### Direction
Reproduce the stretch of the household debt article from "A sneak peek" through "3.9% of the total consumer debt.", changing "Home loans" to "Housing loans".

### Supplied text
........

Indian household debt – How bad is it?

Indian household debt – How bad is it?

What do you do when your boss doesn’t give you a pay hike but the cost of living continues its upward swing? You have to borrow money either from a bank or from friends.

In the last few years, low-interest loans lead to a buying boom and heavy consumer demand. According to India’s largest national bank State Bank of India, the national economy is paying the price of cheap money as debt problems in Indian households have increased by 58% in the past 5 years. The household savings have dropped by 6% in 5 years, which is the heartbeat of the economy. Consumer debt has gone up by 58% to Rs 7.6 lac crore in the past 5 years, all thanks to low-interest loans.

“Declining savings, especially household savings, is a major challenge for the economy and is leading to structural growth slowdown,”
Said – Devendra Pant, chief economist, India Ratings and Research.

A sneak peek at the Indian household debt industry

  1. Each individual is carrying a debt load of about Rs 16,239 in India.
  2. Home loans constitute 52.4% of the total household debt in India.
  3. Personal loans comprise 31% of the total consumer debt.
  4. Credit cards have captured 3.9% of the total consumer debt.
  5. Vehicle loans constitute 3.4% of the total household debt.
  6. Student loans constitute 3.2% of the total debt.
  7. Fastest growing debts are credit card debts and personal loan debts. They constitute 35% of the total consumer debt.

Indian household debt statistics – 2013 – 2018

Indian household debt statistics - 2013 - 2018
Financial Year Household Debt
2017-18 Rs 6.74 lac crore
2016-17 Rs 3.75 lac crore
2015-16 Rs 3.91 lac crore
2014-15 Rs 3.77 lac crore
2013-14 Rs 3.59 lac crore

If you follow the table closely, then you’ll realize that India’s consumer debt has jumped 1.8 times from 2016-17 to 2017-18. In the last 5 years, household debt has increased by 13%, which is not low.

Indian household debt in 2019 – How bad is it?

There has been an increase in the level of credit card debt and personal loan debt in the financial year 2018-19. You can get a good idea about this from the table given below.

FY 2013-14 FY 2018-19
Home loans 9.47% 13.13%
Student loans 1.09% 0.86%
Personal loans 3.61% 6.90%
Vehicle loans 1.92% 2.46%
Credit cards 0.45% 1.05%
Consumer durables 0.23% 0.04%
Few factors are pulling up the consumer debt level in the country. For instance, increased usage of credit cards is putting additional financial liabilities on people. But then again, there is a sharp decline in the consumer durables in 2018-19 owing to the lenders’ lack of faith in consumers’ capability of paying off the loans. Home loans have also shown steady growth. But the increasing interest rates are raising questions in the minds of borrowers. On the other hand, banks are hesitating to issue student loans due to the high default rates and lack of margin requirements.

Personal loan debt has almost doubled during FY 2018-2019. Borrowers use these loans for sponsoring trips, weddings, and paying off debts.

........

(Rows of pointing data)
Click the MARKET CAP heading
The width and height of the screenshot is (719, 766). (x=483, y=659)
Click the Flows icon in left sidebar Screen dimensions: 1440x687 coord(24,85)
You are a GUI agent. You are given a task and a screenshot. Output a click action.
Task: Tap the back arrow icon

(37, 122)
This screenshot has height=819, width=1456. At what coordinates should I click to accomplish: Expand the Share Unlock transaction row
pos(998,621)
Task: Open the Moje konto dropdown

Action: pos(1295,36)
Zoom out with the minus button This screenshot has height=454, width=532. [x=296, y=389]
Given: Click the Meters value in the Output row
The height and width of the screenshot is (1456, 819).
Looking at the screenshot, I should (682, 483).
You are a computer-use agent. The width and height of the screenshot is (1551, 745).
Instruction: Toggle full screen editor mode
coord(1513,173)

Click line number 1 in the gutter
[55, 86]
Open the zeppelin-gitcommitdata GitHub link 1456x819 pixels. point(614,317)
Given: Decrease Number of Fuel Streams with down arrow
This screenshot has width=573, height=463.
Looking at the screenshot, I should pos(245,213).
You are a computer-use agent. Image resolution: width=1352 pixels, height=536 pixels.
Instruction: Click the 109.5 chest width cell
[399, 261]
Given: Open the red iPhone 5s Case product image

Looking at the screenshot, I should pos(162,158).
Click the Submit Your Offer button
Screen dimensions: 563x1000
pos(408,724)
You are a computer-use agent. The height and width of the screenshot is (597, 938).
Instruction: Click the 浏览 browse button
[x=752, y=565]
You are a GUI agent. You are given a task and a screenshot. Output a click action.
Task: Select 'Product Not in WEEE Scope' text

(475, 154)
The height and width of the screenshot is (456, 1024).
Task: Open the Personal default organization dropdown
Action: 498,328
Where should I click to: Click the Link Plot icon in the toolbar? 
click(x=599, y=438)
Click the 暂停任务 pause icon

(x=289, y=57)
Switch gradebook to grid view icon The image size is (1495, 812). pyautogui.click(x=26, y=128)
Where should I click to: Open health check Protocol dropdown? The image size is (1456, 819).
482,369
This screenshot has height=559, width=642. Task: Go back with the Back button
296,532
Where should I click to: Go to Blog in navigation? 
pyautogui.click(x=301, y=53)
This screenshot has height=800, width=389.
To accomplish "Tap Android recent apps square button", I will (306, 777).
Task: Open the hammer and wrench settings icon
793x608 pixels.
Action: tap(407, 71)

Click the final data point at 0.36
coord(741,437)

........

### Solved exercise
A sneak peek at the Indian household debt industry

  1. Each individual is carrying a debt load of about Rs 16,239 in India.
  2. Housing loans constitute 52.4% of the total household debt in India.
  3. Personal loans comprise 31% of the total consumer debt.
  4. Credit cards have captured 3.9% of the total consumer debt.